Им управляли трое. Они жили вместе с Гальбой во дворце и никогда не разлучались с ним. В публике их звали его «дядьками». То были Тит Виний, его легат в Испании, отличавшийся ненасытной алчностью, Корнелий Лакон, из помощника судьи сделанный преторианским префектом, личность непомерно заносчивая и ленивая, и отпущенник Икел, незадолго до этого пожалованный во всадники, с правом называться Марцианом, и уже кандидат на высшую должность, какую только мог занимать римский всадник[476]
. Этим-то людям, зараженным разными пороками, Гальба дал полную волю распоряжаться во зло себе до того, что едва походил сам на себя, — то он был строг и бережлив, то снисходителен и нерадив более, чем можно было быть избранному в императоры человеку его лет.Несколько выдающихся лиц двух первых сословий он казнил без суда. Права римского гражданства он давал редко, а права отцов троих детей дал едва одному или двум, да и то на известный, точно обозначенный срок. Судьям, просившим о прибавке шестой декурии, он не только отказал, но и отнял у них милость, оказанную Клавдием, — отмену созыва судов зимой и в начале года. Говорили даже, он хотел ограничить срок службы сенаторов и всадников двумя годами и назначать на их должности исключительно лиц, отказывавшихся от них. Из подарков, сделанных Нероном, оставлена собственникам лишь одна десятая часть. Для возвращения и отобрания их было назначено пятьдесят римских всадников. Если оказывалось, что актеры или бойцы успели продать когда-то полученные ими подарки, но не могли уплатить вырученных за них денег, всадникам было приказано отбирать вещи у купивших их.
Напротив, сам император через своих приближенных и отпущенников позволял покупать или получать, как милость, все, что угодно, — освобождал от уплаты повинностей или от наказания — невиновных и от кары — виноватых. Мало того, когда римский народ требовал казни Галота и Тигеллина, самых гнусных из всех клевретов Нерона, Гальба из всех только их оставил живыми и, кроме того, дал Галоту очень важную прокуратуру и сделал даже в своем эдикте выговор народу за его жестокость в отношении Тигеллина[477]
.Его поведение возмутило почти все сословия; но едва ли не всех больше против него были возбуждены солдаты. Их начальник объявил им, когда они присягали Гальбе в его отсутствие, что их жалованье будет увеличено, однако император не только не подтвердил своего обещания, но и несколько раз повторил, что привык набирать солдат, а не покупать, чем вооружил против себя все провинциальные войска.

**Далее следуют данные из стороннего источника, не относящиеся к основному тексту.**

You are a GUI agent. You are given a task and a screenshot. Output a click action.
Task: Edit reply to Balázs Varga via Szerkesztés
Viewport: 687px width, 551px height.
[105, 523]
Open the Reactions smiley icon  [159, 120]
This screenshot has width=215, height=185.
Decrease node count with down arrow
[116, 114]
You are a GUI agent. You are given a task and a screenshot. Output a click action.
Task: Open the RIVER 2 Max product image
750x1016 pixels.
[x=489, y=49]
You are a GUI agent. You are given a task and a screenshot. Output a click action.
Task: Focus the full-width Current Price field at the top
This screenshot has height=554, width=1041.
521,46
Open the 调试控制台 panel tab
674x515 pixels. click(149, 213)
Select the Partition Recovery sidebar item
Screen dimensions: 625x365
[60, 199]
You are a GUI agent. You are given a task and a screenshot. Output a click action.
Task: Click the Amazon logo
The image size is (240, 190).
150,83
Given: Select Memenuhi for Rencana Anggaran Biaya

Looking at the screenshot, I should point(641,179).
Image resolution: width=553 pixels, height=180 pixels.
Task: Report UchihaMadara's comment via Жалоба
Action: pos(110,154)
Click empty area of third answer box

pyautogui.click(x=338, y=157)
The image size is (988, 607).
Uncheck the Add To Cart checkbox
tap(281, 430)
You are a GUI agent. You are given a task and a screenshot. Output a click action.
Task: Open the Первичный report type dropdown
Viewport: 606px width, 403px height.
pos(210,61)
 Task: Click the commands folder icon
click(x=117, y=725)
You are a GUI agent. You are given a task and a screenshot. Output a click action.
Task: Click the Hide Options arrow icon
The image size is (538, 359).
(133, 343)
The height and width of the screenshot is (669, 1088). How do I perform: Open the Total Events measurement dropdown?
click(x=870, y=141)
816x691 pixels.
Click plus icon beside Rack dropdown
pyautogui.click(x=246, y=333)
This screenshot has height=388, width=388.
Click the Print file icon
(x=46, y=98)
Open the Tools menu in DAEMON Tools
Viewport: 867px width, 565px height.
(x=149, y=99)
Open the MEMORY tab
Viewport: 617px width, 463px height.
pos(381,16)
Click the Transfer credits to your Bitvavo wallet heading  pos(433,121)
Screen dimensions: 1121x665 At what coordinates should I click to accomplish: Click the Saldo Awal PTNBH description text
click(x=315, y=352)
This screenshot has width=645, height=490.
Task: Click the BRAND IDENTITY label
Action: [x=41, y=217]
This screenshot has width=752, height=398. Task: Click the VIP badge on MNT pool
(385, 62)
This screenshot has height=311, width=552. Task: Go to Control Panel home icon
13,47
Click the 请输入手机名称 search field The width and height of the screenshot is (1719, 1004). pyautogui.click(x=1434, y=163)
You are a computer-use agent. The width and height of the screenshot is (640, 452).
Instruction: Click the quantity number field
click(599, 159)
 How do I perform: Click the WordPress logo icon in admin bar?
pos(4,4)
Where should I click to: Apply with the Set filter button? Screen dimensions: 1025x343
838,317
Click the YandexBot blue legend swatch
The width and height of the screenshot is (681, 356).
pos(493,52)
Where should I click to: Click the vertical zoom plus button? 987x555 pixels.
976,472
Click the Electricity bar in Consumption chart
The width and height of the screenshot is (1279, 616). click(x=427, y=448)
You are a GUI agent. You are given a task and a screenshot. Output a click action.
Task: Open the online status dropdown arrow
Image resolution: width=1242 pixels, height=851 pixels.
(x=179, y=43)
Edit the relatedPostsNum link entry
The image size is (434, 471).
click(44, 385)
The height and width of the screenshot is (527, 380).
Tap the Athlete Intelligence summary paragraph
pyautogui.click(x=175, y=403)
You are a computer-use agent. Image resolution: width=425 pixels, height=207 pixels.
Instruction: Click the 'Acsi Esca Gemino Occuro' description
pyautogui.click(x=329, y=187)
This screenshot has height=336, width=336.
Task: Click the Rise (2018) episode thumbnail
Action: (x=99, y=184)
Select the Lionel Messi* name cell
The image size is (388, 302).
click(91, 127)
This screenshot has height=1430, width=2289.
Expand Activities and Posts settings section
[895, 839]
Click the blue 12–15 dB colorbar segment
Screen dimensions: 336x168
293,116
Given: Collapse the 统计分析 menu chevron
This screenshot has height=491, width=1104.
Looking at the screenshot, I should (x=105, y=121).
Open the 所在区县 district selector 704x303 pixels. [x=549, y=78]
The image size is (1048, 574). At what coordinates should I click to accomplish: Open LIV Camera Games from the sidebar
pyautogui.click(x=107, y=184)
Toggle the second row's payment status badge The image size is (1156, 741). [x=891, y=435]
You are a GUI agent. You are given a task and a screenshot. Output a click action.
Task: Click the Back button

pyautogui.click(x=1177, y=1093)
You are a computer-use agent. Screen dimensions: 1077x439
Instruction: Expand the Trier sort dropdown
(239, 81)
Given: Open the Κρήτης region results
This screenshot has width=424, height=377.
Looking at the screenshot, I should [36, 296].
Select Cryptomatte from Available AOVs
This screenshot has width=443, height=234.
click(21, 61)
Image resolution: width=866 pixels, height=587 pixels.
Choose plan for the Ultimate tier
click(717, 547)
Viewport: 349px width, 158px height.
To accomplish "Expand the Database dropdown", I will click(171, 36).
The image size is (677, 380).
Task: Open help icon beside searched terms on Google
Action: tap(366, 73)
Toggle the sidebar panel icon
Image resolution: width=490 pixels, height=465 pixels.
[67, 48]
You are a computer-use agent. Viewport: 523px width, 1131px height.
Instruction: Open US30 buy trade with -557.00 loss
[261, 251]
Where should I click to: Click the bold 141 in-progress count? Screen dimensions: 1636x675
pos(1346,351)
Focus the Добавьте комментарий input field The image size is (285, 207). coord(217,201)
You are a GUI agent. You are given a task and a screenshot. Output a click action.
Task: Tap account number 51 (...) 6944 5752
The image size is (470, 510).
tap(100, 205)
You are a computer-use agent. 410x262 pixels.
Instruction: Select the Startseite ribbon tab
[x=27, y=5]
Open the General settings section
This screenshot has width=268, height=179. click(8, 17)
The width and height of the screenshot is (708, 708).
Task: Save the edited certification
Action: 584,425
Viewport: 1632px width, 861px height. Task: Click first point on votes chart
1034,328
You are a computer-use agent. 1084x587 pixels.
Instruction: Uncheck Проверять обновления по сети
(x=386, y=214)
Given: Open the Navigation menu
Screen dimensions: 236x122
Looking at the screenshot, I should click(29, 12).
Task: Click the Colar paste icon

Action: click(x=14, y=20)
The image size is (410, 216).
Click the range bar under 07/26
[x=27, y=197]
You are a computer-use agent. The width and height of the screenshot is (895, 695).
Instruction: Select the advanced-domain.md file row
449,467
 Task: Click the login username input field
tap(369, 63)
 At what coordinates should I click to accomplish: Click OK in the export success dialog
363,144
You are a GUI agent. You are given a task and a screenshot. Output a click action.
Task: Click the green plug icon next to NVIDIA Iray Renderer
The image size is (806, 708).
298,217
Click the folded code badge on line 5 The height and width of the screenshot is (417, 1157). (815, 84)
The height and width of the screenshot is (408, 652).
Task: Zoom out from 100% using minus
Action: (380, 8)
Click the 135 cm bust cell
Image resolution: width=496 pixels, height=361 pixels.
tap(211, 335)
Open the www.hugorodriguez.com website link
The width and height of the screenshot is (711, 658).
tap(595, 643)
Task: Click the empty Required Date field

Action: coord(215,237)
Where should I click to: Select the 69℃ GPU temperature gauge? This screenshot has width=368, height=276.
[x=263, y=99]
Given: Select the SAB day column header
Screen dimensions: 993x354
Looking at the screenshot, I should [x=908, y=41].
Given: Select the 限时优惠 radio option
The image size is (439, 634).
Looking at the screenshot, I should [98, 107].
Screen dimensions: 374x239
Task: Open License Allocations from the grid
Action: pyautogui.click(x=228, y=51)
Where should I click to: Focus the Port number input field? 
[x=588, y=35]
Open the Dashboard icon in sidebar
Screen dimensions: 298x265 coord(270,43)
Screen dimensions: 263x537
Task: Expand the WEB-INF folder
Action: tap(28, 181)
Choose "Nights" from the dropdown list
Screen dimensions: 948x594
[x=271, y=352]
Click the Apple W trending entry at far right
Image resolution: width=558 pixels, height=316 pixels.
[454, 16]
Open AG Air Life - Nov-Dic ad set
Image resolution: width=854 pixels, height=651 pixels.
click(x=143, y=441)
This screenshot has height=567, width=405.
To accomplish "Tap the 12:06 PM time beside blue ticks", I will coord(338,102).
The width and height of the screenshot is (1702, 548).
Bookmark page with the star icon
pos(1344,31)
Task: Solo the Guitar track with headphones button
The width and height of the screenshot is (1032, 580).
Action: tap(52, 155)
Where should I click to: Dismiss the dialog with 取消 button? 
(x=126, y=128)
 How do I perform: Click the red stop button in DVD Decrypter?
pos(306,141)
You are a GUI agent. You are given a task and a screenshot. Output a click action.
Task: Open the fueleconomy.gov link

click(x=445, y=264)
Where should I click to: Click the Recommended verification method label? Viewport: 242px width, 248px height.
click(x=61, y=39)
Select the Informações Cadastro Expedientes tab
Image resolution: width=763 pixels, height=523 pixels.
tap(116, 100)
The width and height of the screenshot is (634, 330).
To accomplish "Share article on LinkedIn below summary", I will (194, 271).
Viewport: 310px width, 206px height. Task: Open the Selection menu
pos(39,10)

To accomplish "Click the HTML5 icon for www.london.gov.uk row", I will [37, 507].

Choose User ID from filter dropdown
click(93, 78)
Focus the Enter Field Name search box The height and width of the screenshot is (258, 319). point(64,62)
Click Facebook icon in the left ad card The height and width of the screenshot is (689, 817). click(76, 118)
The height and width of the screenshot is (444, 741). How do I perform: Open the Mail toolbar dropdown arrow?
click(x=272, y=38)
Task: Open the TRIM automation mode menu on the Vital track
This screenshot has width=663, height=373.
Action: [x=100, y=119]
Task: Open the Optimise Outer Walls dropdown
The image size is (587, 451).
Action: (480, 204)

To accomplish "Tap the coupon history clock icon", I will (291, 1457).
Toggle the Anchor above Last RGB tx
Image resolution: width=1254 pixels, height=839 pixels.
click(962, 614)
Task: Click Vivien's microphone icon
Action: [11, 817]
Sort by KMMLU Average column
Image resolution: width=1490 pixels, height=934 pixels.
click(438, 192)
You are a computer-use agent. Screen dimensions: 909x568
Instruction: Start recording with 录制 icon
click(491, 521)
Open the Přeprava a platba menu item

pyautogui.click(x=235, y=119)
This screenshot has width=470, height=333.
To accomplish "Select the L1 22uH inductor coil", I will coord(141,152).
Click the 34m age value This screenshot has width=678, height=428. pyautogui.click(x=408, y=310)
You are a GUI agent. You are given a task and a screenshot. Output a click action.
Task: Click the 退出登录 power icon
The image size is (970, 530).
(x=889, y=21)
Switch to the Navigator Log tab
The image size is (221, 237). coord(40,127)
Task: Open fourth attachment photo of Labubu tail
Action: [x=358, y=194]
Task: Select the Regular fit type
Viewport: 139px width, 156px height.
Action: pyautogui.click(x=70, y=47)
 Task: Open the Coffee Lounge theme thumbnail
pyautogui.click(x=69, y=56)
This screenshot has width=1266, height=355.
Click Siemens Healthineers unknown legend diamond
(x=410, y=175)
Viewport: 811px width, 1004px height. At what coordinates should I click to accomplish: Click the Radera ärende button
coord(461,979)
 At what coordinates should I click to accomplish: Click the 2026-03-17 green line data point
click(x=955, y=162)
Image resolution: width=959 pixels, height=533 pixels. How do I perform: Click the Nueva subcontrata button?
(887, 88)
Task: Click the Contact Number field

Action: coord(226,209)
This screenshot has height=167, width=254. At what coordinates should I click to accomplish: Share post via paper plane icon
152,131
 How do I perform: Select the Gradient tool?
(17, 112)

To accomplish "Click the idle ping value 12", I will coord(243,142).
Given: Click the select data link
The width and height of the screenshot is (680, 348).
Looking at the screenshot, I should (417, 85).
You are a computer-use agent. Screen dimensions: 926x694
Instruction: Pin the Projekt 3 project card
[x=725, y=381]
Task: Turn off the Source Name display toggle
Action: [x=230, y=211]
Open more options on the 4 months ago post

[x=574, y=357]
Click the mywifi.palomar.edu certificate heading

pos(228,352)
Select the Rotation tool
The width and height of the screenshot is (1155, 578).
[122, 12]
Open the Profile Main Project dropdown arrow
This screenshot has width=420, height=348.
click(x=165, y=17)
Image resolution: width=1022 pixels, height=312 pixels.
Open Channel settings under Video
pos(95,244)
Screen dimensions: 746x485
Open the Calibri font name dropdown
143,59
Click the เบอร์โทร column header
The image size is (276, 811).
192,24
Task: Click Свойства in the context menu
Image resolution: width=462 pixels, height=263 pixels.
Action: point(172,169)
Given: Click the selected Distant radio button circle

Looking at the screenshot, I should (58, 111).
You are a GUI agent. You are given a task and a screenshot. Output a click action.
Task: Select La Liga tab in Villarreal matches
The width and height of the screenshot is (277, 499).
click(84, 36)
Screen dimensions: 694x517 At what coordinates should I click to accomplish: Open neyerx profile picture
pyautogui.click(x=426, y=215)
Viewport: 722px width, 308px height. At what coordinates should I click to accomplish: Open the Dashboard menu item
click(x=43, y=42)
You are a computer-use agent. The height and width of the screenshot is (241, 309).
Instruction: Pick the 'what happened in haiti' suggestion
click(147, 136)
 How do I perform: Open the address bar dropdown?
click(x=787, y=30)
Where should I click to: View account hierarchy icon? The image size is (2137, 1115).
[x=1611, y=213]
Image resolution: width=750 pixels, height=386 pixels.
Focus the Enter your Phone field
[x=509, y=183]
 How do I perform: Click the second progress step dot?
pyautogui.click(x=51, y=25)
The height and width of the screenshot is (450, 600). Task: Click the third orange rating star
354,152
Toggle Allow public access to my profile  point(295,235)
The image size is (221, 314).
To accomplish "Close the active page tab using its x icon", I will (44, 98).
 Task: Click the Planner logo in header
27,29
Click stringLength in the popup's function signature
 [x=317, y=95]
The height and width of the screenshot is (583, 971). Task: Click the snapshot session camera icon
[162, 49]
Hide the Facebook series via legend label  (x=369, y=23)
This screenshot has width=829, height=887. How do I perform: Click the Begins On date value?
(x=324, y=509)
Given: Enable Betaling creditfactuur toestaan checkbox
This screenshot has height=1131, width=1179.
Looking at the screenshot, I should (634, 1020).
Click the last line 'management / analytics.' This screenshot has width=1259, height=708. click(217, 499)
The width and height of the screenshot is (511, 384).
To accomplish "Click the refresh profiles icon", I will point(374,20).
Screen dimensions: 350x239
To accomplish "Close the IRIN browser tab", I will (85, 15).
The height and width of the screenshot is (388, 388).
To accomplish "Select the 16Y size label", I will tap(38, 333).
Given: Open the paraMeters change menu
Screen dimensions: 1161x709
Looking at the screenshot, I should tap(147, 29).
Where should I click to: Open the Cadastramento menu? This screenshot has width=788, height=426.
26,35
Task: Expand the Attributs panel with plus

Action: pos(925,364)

Но он возмутил и преторианцев недоверием и презрительным отношением к ним, продолжая отставлять многих из них от службы, подозревая в них сторонников Нимфидия. Больше же всего роптала против него армия, стоявшая в Северной Германии, за то, что ее обманули, не выдав наград за услуги, оказанные ею против галлов Вин-дика. Благодаря этому, она первой решилась отказать Гальбе в повиновении. В день Нового года эти солдаты объявили о своем желании не присягать никому, кроме сената, и немедленно решили отправить депутацию к преторианцам, поручив передать, что им не нравится император, выбранный в Испании, и что они советуют преторианцам выбрать такого императора, за которого подали бы свой голос все войска.
Узнав об этом, Гальба пришел к убеждению, что его презирают не столько за его преклонные года, сколько за бездетность. В то время как ему представлялось однажды множество лиц, он неожиданно взял за руку прекрасного молодого человека хорошей фамилии, Пизона Фруги Лициниана[478]
, о котором давно отзывался с самой лучшей стороны и которого всегда назначал в своих духовных наследником своего состояния и имени, объявил его своим сыном, привел в лагерь и усыновил на глазах собравшихся солдат, но и в этом случае не обмолвился ни словом относительно подарка. Этим он облегчил Марку Сальвию Отону возможность привести в исполнение его планы, на шестой день после усыновления Пизона.